Even before the storms hit less than two weeks apart in November 2020, Elsa was struggling to make ends meet. In the past, she has provided for her family by working as a cook. But when COVID-19 reached Central America last spring, all the kitchens closed and her income dried up.
By the time Eta and Iota arrived, Elsa had been unable to find work for months so she could feed herself and her children. She was overwhelmed with fear. What future could they have?
But God had plans for Elsa. God ensured the storms of uncertainty, instability and destruction did not overwhelm her family. Elsa’s biggest needs were food, diapers, milk, medicine and vitamins for her children — the basics for their health and survival.
When all seemed lost and the storms' heavy rains completely wiped out the village's primary livelihoods, the hygiene supplies and emergency food packs Elsa and her neighbors received from Lutheran World Relief were the reminder that God is with them.
Elsa shared that she gives thanks to God that she and her family have enough food to nourish their bodies, supplies so that families can repair their homes and hygiene kits to stay safe from COVID-19 and other diseases.
Like the psalmist, Elsa experienced the power of God’s presence. When she weathered the waters of raging storms, God was with her. When she passed through the rivers of life, they did not sweep her away. God has delivered Elsa from her fears as does the same for all of us.
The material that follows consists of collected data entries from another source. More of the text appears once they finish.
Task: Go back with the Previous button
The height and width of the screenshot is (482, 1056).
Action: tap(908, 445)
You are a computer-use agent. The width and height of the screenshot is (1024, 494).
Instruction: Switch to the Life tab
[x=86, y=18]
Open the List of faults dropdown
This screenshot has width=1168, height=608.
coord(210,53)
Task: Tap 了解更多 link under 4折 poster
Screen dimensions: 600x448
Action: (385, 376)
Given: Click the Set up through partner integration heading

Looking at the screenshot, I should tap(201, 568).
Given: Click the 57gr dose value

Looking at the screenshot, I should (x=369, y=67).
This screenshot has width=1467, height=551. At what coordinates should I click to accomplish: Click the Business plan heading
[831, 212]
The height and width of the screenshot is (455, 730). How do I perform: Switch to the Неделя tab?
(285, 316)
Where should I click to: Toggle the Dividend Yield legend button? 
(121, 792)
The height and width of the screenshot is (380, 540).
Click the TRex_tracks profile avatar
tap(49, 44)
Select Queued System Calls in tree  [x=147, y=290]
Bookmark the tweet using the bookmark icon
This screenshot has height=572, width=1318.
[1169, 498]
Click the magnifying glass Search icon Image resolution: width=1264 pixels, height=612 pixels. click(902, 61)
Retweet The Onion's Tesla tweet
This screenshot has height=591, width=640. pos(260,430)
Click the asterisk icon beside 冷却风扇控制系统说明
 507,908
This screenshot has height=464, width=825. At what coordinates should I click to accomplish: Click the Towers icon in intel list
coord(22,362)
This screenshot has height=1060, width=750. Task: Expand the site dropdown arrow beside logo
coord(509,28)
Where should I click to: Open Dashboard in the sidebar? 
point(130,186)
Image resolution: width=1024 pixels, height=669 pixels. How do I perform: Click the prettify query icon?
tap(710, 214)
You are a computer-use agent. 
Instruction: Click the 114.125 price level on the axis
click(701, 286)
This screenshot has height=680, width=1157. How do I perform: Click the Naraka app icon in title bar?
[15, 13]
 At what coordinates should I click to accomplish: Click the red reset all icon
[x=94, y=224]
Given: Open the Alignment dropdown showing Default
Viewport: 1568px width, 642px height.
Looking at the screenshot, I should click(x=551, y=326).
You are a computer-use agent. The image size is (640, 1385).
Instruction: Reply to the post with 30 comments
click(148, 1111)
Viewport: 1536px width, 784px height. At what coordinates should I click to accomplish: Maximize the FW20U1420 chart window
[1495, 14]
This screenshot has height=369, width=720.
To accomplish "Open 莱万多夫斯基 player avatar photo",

God is continually the Calmer of Storms, present with us even through the most difficult of times. In times of pain, weariness, anxiety or distress, God surrounds us with care, love and peace. The Psalmist reminds us today that when we cry out, God will deliver us from all our fears.
What storms have you been facing this season? How has God helped you through those challenges?
I am not going to give you homework, like our beloved Deacon Dorothy this morning, but I have some group work for you instead. It is a little different than what we usually do, but I think we’re up for it…Are you ready?
I invite you now to please turn to your neighbor and share your answers to these two questions:
What is a time when you called out to God, and your prayers were answered?
How do you share your gratitude with God for being with you through whatever storms you have faced in life?
We will take five minutes for this sharing time. At the end of those five minutes, I will invite you back for a closing prayer with the ringing of a bell.
Let us pray.
God of Love, You tend to the needs of your people, even the sighs of our hearts. Hear those who cry out to you in distress. Deliver us from every fear that we might bless your name always.
Nothing can separate us from your everlasting love. Draw us to you, O Lord, that we might not be lost in our grief or fear, but that we may find joy and gratitude in your goodness.
We give thanks for your power revealed to us in creation and for your presence in all things. Strengthen and renew us with your Spirit.